As you may know, the bicycle is one of the leading forms of transportation throughout the Netherlands. Work commutes, outings with friends, shopping, you name it, people use their bike to do it. Great for the environment and great for the closely packed cities that don’t have cars overwhelming the narrow streets. Yet at some point, people get off their bikes to go into the shops, offices, etc. That’s when things get challenging. What to do with all of those bikes?
Sure, there are plenty of old-fashioned bike racks that can hold a handful of bikes, and those are put to good use, often with multiple racks placed in a long row for busy neighborhood corners, especially corners close to bars and cafés. But even those fill up quickly and bikes are soon left chained up to anything remotely stable.
In the city center, it can be particularly challenging to find somewhere safe to lock up your bike. Finding and fitting your bike into a vaguely free spot in the racks can make Tetris look like a game for infants.
Obviously, the city is aware of the need for decent bicycle parking, so they continue to develop new parking options. On weekends, when even more people are coming into the city to shop and socialize, special mobile bicycle parking lots are created wherever there’s room for them. Neude, in particular, is a popular central spot for these pop-up parking lots.

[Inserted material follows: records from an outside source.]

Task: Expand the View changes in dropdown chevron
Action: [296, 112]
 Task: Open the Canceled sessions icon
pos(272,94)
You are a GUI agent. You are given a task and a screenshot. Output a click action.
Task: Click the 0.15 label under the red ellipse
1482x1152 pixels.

These free parking lots are set up by the city and provide a centralized parking spot where people can leave their bikes all day. With Utrecht’s city center being so small and walkable, Neude is a great spot to park and go.

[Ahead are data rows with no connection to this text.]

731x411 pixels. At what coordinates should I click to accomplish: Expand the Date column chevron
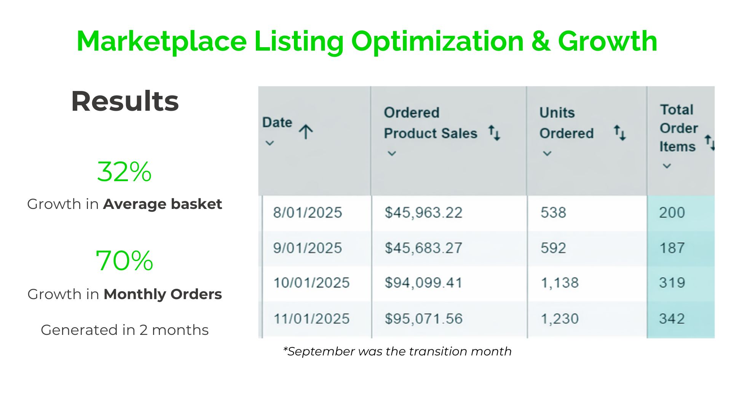click(x=270, y=143)
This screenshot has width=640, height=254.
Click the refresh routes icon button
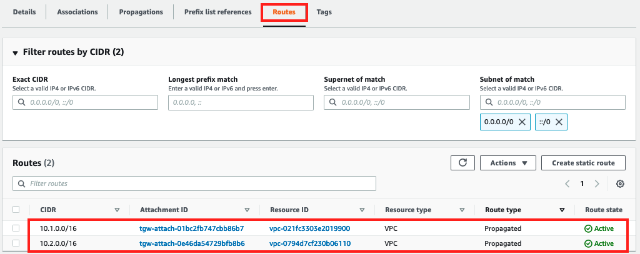point(463,163)
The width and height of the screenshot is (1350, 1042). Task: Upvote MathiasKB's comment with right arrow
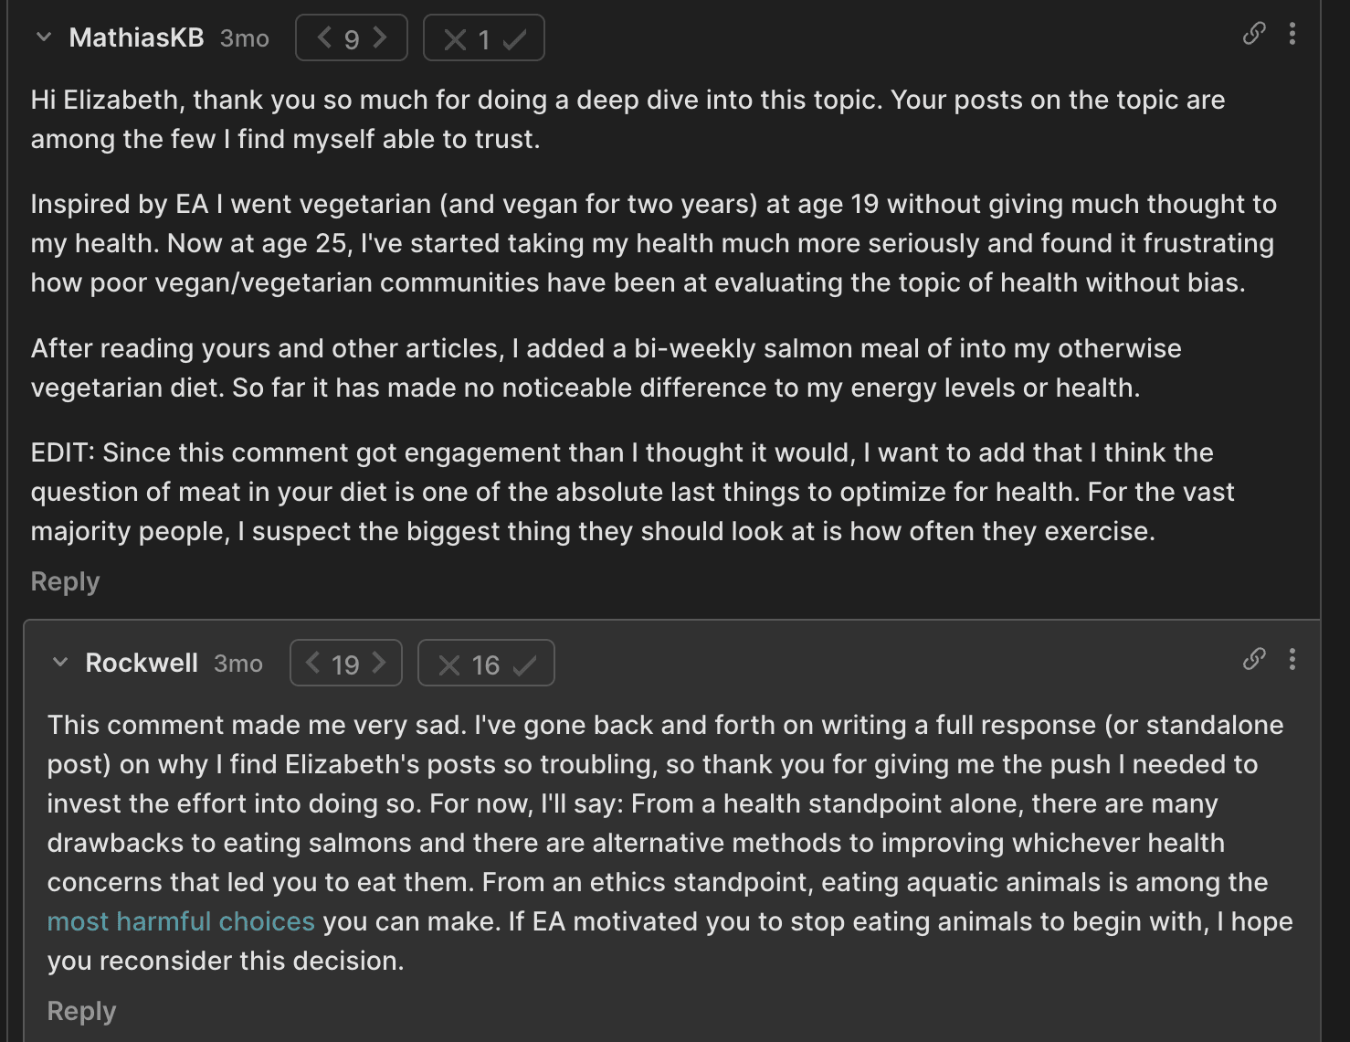click(380, 37)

Still, these bicycle parking lots are usually only on the weekend, so there’s still the need for additional, organized bicycle parking throughout the week. The latest instalment is also at Neude, but this time it’s indoor parking.

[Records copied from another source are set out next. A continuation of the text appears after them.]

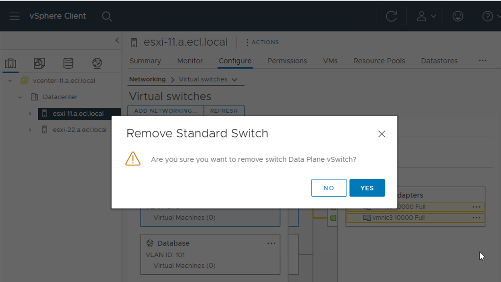Click the search magnifier icon

[x=106, y=17]
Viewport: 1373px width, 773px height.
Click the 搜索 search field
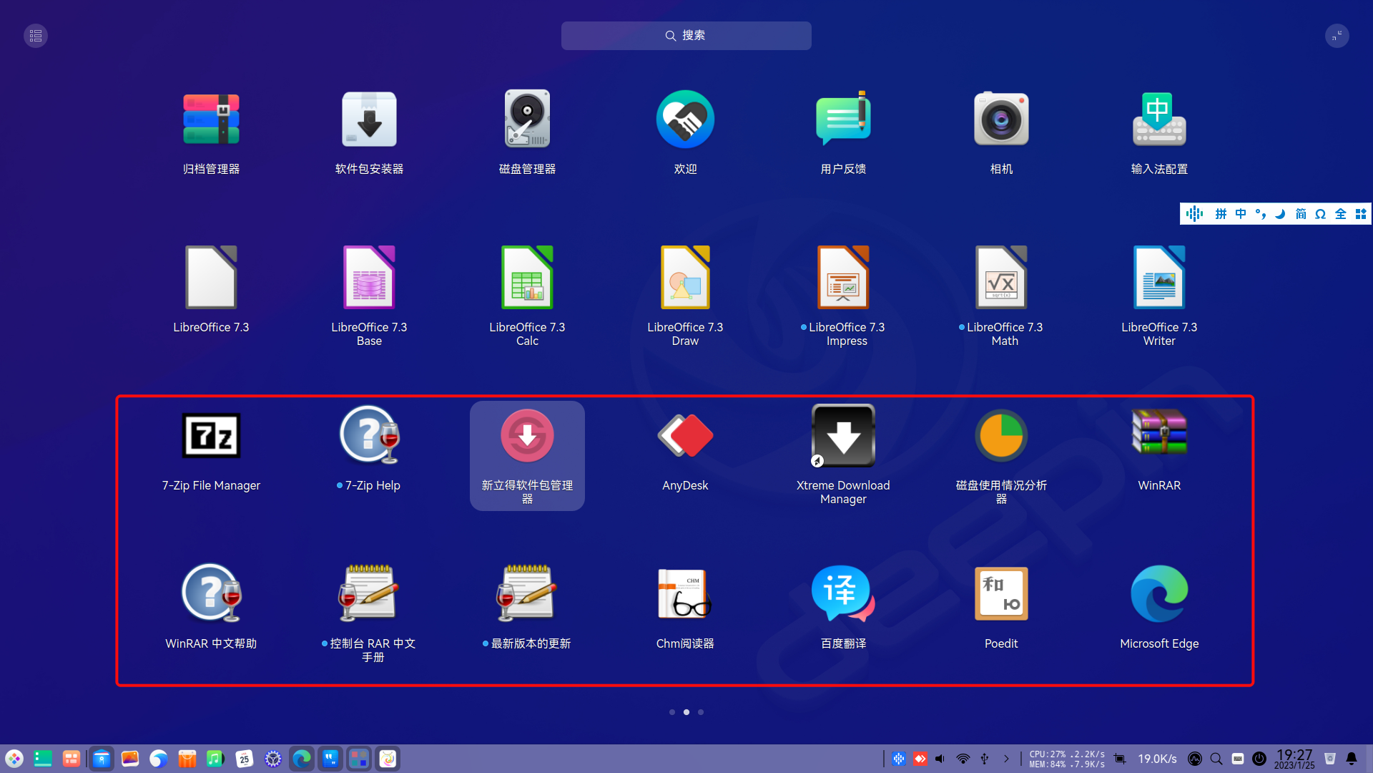[x=686, y=36]
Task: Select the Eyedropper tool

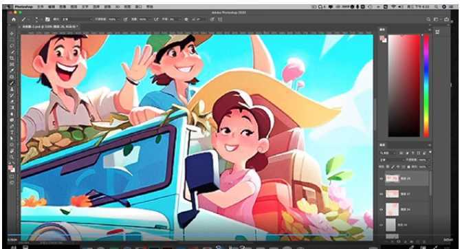Action: (12, 70)
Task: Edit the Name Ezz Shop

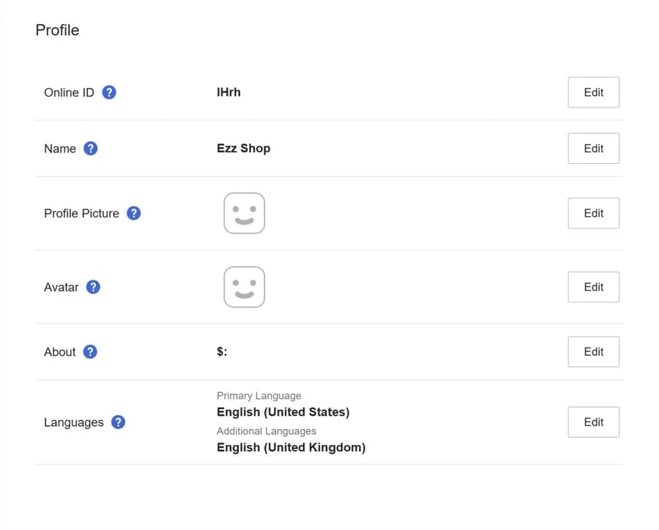Action: [593, 149]
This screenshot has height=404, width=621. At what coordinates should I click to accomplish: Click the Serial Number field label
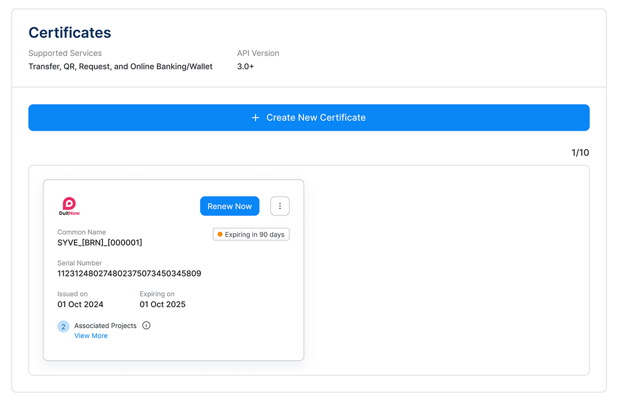pos(80,263)

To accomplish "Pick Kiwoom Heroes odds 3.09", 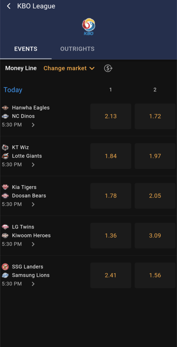I will point(155,236).
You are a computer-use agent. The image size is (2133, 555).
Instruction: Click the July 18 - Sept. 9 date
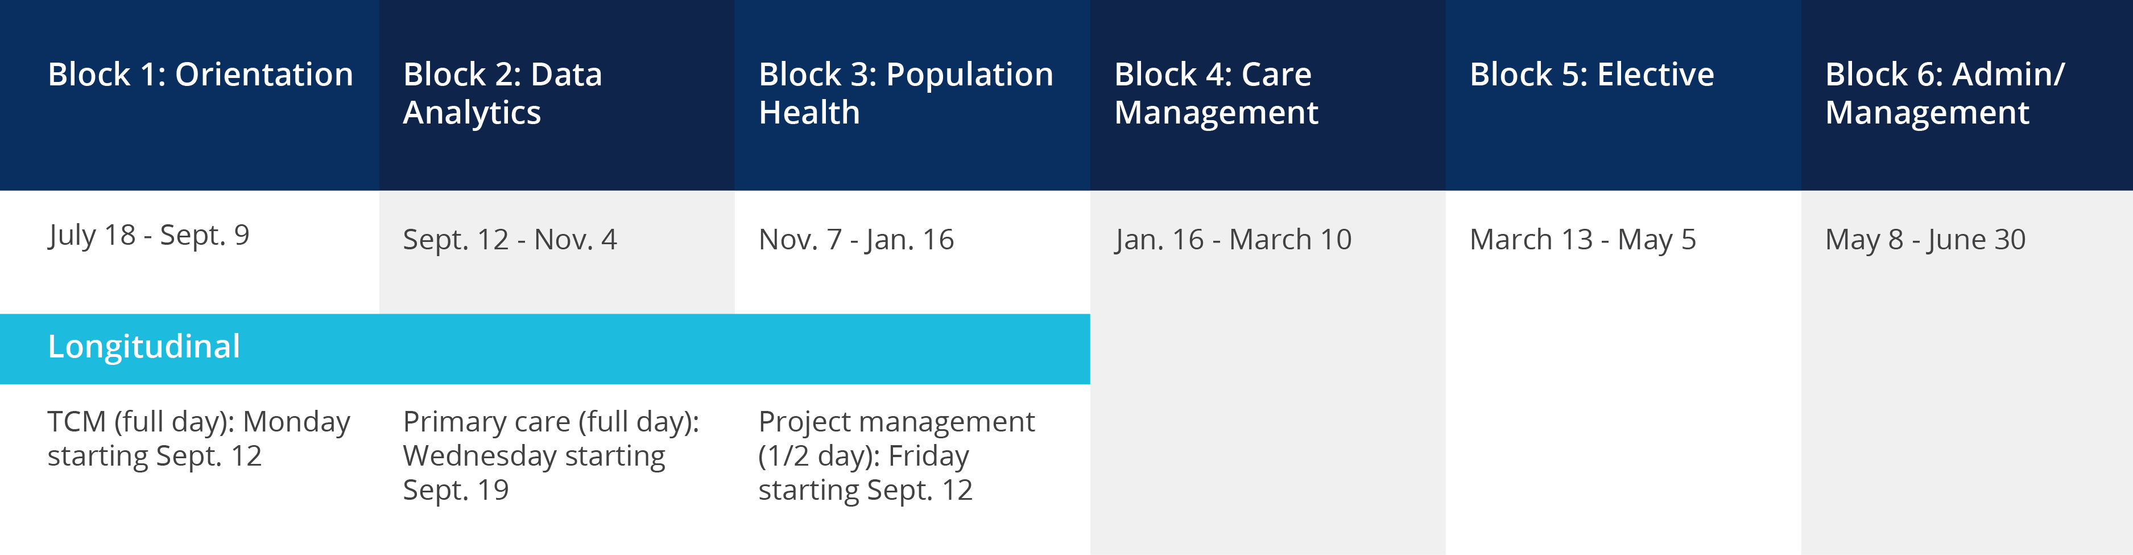(x=148, y=235)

The Neudeflat, the tall, rather unattractive building next to the old post office, has become the latest bicycle parking receptacle. The ground floor, which has been home to a variety of city information spots in recent years, has now been converted into a free indoor bicycle parking spot.
Considering the tangle of bicycles that usually develops in multiple spots around Neude, this seems like a decent use of space that might otherwise have sat empty. Easy to use, less chance of ending up with a soggy bottom on a rainy day, and hopefully a few less dings, dents, and broken bicycle bells when you return. After all, who wants to mess up a unique paint job like this!